Aim of the task
Extract all lines in the data that contain the word "click".

Extracted records

######

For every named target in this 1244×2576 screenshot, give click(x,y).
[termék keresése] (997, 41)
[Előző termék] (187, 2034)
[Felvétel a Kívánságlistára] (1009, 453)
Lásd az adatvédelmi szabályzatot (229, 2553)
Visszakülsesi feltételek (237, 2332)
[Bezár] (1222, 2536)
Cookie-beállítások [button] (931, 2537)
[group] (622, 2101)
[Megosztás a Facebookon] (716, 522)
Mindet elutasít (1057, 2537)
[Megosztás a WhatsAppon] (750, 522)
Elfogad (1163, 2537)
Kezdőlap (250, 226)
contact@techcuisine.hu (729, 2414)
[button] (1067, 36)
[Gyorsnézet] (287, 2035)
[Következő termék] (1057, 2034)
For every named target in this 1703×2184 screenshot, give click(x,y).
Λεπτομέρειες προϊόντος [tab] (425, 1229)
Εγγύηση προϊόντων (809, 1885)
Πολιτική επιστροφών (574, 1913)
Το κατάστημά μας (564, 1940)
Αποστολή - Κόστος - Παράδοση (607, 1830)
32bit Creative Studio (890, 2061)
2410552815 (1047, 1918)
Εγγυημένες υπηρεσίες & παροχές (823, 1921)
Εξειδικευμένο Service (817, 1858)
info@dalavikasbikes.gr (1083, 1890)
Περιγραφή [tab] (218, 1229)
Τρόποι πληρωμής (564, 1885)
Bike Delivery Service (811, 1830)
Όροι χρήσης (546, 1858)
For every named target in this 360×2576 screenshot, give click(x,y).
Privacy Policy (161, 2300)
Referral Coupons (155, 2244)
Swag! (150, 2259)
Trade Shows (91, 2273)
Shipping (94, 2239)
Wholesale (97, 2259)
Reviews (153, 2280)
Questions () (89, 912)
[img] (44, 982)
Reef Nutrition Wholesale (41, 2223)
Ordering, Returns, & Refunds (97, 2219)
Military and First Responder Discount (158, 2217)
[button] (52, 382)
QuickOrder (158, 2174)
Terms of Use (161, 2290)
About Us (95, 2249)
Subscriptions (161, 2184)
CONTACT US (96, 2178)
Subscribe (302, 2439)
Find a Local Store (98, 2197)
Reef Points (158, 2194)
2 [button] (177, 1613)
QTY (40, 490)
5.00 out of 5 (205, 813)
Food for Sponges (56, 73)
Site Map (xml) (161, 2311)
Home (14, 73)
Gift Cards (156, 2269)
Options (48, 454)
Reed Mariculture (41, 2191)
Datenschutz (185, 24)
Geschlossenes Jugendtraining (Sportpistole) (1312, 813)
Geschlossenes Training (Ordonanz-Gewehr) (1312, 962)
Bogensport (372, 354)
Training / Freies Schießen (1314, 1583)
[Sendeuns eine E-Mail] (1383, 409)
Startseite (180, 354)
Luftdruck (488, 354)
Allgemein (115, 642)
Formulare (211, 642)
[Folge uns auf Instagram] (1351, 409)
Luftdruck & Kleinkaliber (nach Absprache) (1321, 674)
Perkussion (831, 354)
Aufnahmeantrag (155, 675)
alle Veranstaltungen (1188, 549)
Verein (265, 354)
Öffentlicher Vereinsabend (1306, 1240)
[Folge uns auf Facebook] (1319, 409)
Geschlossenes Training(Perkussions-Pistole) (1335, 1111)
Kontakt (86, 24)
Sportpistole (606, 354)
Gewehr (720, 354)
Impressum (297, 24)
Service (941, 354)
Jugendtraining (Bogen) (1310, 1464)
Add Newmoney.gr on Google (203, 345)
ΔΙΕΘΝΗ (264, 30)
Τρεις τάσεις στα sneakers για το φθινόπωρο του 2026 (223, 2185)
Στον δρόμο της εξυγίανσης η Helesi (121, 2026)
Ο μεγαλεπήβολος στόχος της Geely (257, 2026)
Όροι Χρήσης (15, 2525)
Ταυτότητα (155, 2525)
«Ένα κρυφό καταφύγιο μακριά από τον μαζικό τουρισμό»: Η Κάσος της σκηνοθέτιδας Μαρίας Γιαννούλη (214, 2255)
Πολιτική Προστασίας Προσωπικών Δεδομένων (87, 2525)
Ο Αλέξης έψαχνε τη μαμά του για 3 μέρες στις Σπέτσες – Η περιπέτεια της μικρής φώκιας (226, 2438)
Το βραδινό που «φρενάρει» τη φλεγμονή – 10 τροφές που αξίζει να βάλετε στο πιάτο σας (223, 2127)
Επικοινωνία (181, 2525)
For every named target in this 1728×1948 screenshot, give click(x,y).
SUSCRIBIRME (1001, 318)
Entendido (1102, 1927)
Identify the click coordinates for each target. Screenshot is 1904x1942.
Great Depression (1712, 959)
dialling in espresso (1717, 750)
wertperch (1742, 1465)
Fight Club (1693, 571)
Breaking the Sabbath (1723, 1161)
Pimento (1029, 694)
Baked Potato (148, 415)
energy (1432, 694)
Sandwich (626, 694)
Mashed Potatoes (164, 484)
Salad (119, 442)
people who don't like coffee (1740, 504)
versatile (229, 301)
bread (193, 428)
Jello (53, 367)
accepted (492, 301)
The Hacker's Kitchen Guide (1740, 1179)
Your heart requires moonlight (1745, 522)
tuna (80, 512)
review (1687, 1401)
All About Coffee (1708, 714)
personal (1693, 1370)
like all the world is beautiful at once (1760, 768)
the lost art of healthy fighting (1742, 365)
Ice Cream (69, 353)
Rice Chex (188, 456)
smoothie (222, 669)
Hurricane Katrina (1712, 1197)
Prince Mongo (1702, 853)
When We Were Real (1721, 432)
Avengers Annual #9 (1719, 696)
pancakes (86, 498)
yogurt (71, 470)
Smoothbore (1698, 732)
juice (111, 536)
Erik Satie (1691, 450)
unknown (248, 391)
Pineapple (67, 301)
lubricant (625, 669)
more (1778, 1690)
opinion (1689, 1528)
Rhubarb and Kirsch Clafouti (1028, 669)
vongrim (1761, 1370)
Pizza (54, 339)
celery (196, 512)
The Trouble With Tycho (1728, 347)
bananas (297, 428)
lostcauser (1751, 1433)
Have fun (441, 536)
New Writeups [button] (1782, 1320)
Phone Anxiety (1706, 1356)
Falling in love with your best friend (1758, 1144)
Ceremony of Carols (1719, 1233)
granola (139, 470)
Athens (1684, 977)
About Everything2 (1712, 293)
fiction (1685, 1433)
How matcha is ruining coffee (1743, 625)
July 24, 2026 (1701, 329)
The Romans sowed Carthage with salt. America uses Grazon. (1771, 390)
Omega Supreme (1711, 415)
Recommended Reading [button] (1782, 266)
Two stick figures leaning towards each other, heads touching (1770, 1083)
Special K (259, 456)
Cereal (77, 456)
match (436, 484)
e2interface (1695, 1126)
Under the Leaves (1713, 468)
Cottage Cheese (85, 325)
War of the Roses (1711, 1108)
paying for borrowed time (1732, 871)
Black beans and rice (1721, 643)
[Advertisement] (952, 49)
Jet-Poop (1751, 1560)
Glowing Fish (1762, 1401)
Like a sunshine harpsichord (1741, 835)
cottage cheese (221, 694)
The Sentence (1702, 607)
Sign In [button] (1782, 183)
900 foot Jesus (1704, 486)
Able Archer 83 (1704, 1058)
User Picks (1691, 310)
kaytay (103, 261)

######

Output of the task
For every named target in this 1244×2576 screenshot, give click(x,y).
For every named target in this 1703×2184 screenshot, give click(x,y).
For every named target in this 360×2576 screenshot, give click(x,y).
For every named target in this 1728×1948 screenshot, give click(x,y).
Identify the click coordinates for each target. Screenshot is 1904x1942.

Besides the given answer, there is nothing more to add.